● **Fragment tekstu**:
===

12 lat w kraju Jakutów/VII

Z Wikiźródeł, wolnej biblioteki
<<< Dane tekstu >>>
Autor Wacław Sieroszewski
Tytuł 12 lat w kraju Jakutów
Wydawca Drukarnia Fr. Karpińskiego
Data wyd. 1900
Druk Drukarnia Fr. Karpińskiego
Miejsce wyd. Warszawa
Ilustrator Wacław Sieroszewski
Źródło Skany na Commons
Inne Cały tekst
Pobierz jako: EPUB  • PDF  • MOBI 
Indeks stron


VII. Posiadłości i zaludnienie.

===

● **Dane wejściowe**:
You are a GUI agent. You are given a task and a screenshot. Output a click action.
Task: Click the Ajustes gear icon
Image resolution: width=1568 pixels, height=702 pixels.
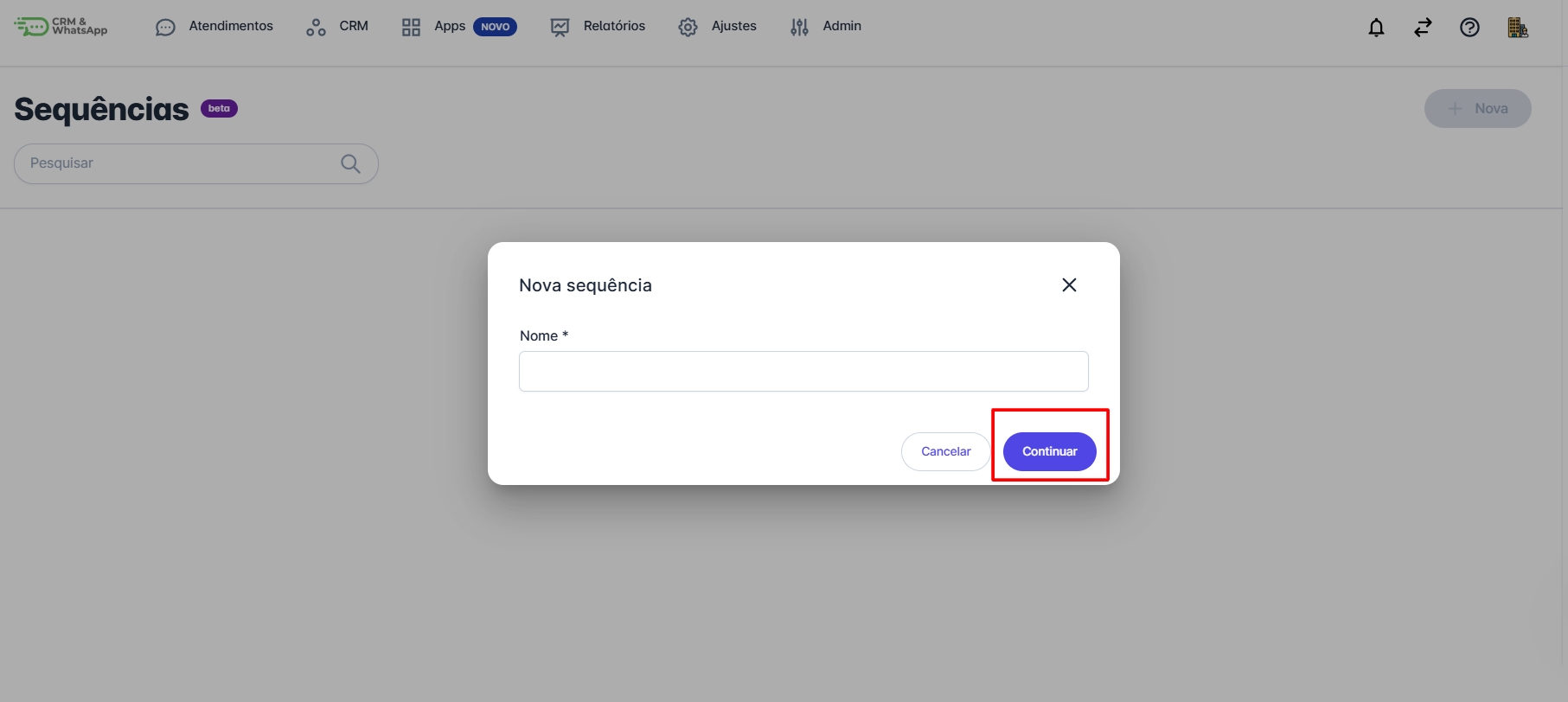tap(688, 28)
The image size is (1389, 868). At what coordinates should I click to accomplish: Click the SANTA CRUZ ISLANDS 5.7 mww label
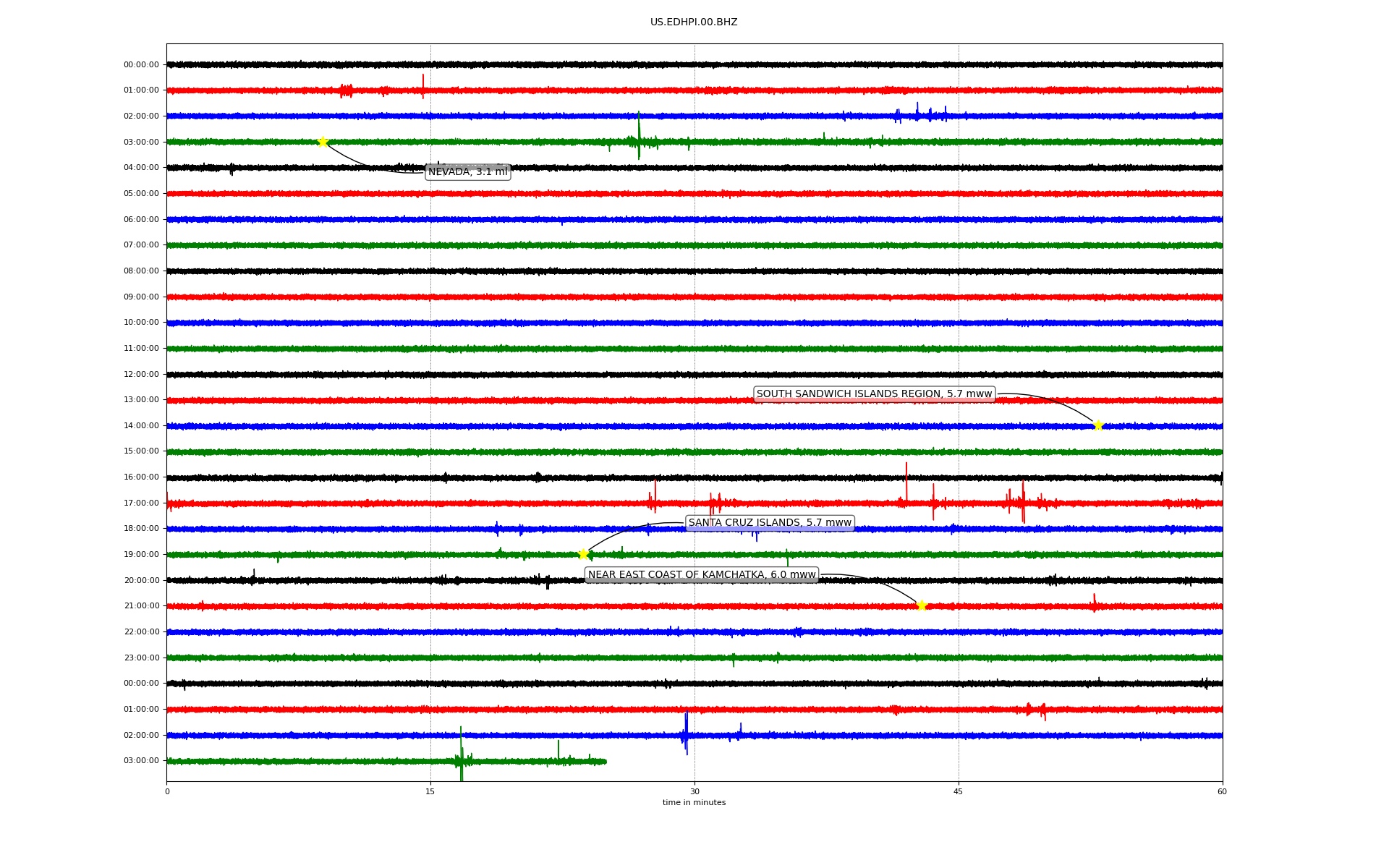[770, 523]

===

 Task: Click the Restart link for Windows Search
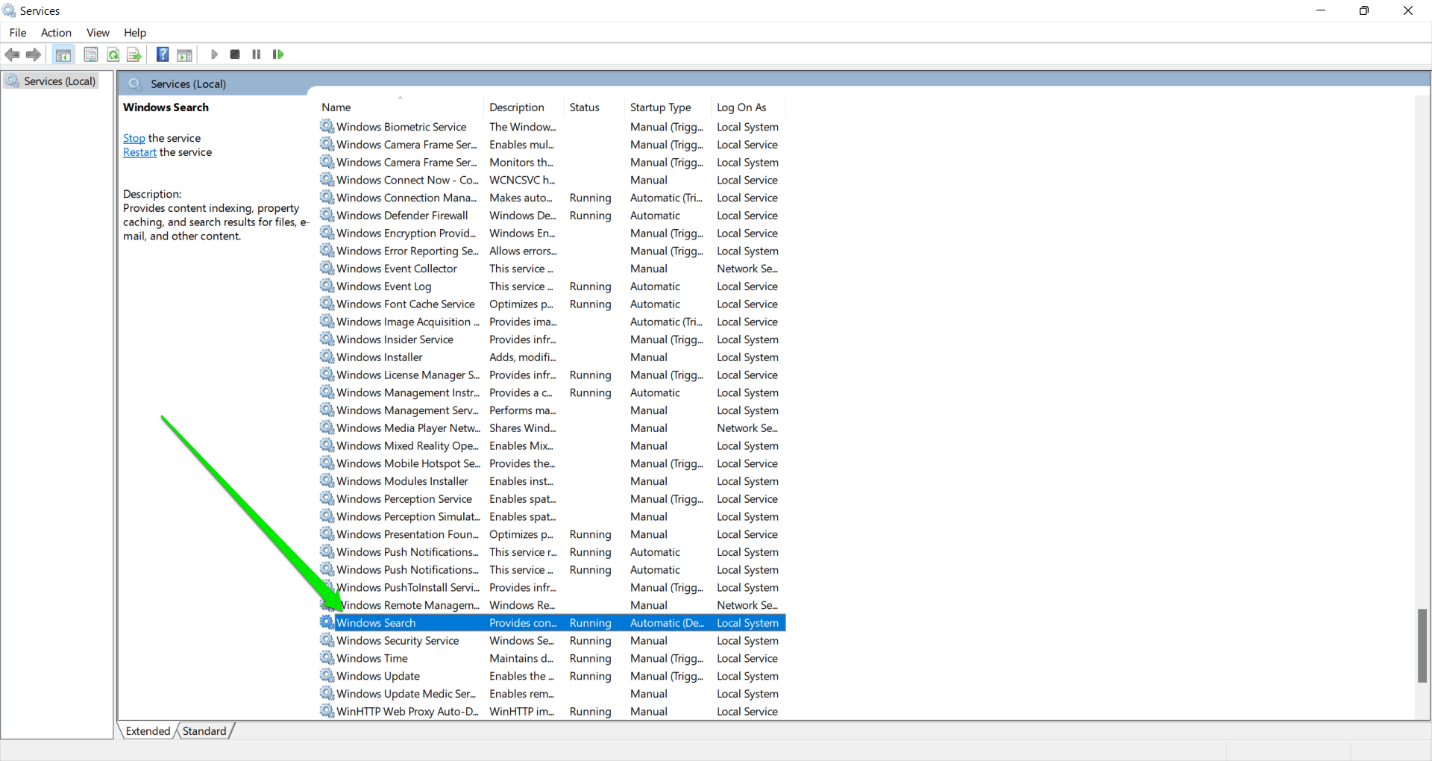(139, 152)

===

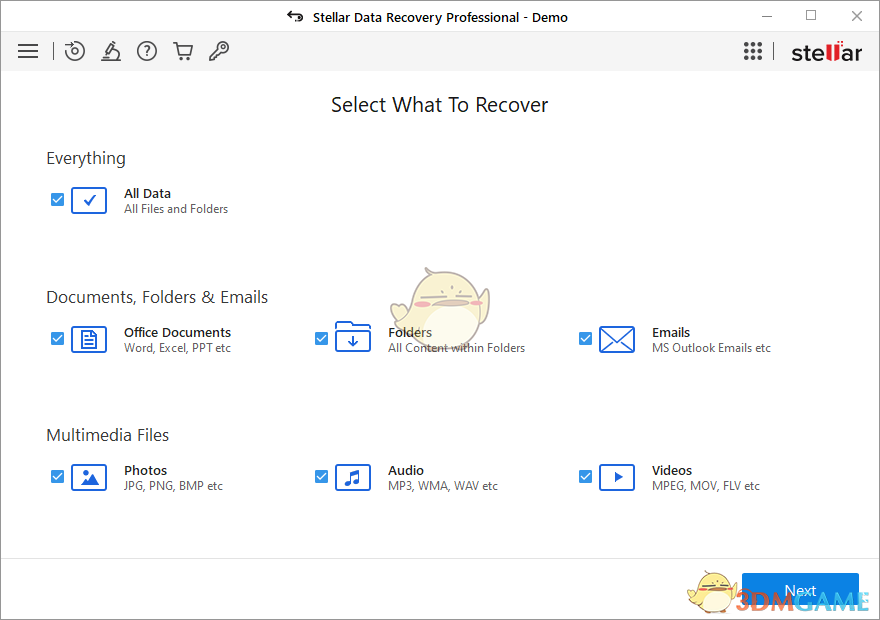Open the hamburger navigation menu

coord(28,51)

===

● **Polecenie**:
Wymień wszystkie formaty plików, w których według fragmentu tekstu można pobrać dzieło.

● **Odpowiedź końcowa**:
EPUB, PDF, MOBI